Tuesday 5 February 2013

"No one talks about frustration"

It's true. No one told me that I'd be sitting here, frustrated with myself and the reading and waiting for it to really start. They told me I'd have ups and downs, they talked about the 'journey' that I was embarking on, they told me it'd demoralise me more than it'd elate me, that it'd ooze in to every part of my being and eventually break me. And, you know, I'm ready for all that, I was ready when I started my PhD back in October.

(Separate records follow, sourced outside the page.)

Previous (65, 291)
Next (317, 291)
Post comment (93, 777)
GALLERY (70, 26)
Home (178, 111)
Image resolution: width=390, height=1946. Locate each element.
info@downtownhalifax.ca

I'm ok with being demoralised if it means an occasional on-top-of-the-worldness thanks to my very own hard work. My life is already ups and downs, with pretty much no middle ground, and so it seems me and a PhD are the perfect match on that level. And I want it to ooze; I want to lie awake at night thanks to sheer excitement about my work, I want ideas to take me over and pull me out of bed to write notes or find one last piece of evidence. I want to wake up too early on a weekend and write like crazy because my chilled out mind can finally let some thinking in. I want to be broken, even, because I like to be broken both at work and at play, and I like basking in my own brokenness wearing compression socks and holding a mug of sweet tea and wondering why on earth I like it so much.

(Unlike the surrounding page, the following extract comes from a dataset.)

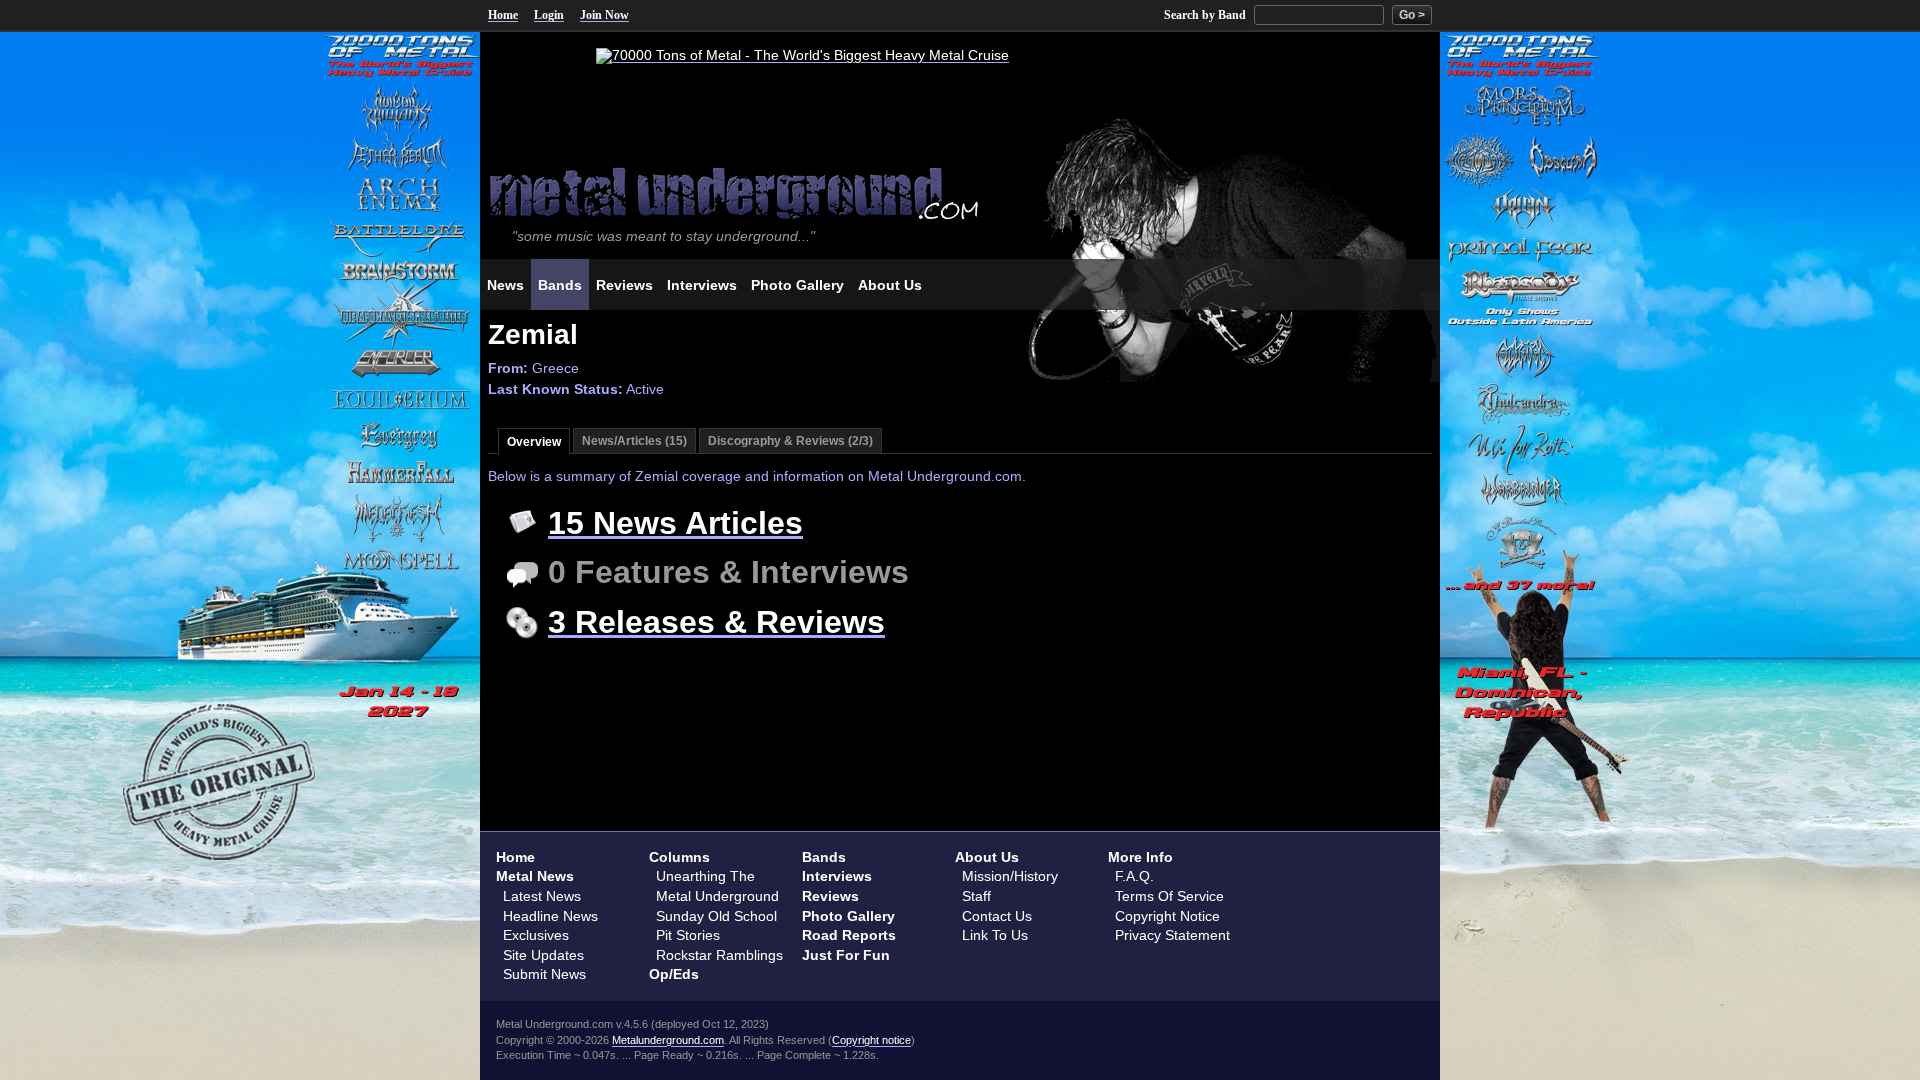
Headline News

But in order to get there I am working out for myself that there is a long tightrope of working out what to do and where to start and who to talk to. Finding answers might not be easy, but finding questions is probably even harder, and if there's one unspoken rule about all of this it's that those questions have to come from within. I'm looking in-between every word I read, scouring names and people and watching lectures, in awe of those who are just like what I want to be, hoping that it won't be long before I can stop pretending. I want my head and heart to be full, utterly absorbed in the task at hand. But until there is a task I have to settle with a half-distracted stream of thoughts, half reading the words on the page, quarter wondering how this might be relevant, quarter wishing that I were done with the reading, searching and analysing, and onto the sleeplessness and disorientation of complete absorption.

When I think of a PhD I think of stacks of books (check), empty plates and stained mugs and a desk scattered with crumbs (check), the sound of frantic typing from upstairs (check) and endless self-absorbed conversations about one subject, one idea, one obsession (check).

So maybe this is one of the downs that I mentioned above; is this really the dream I was so obsessed with for so long?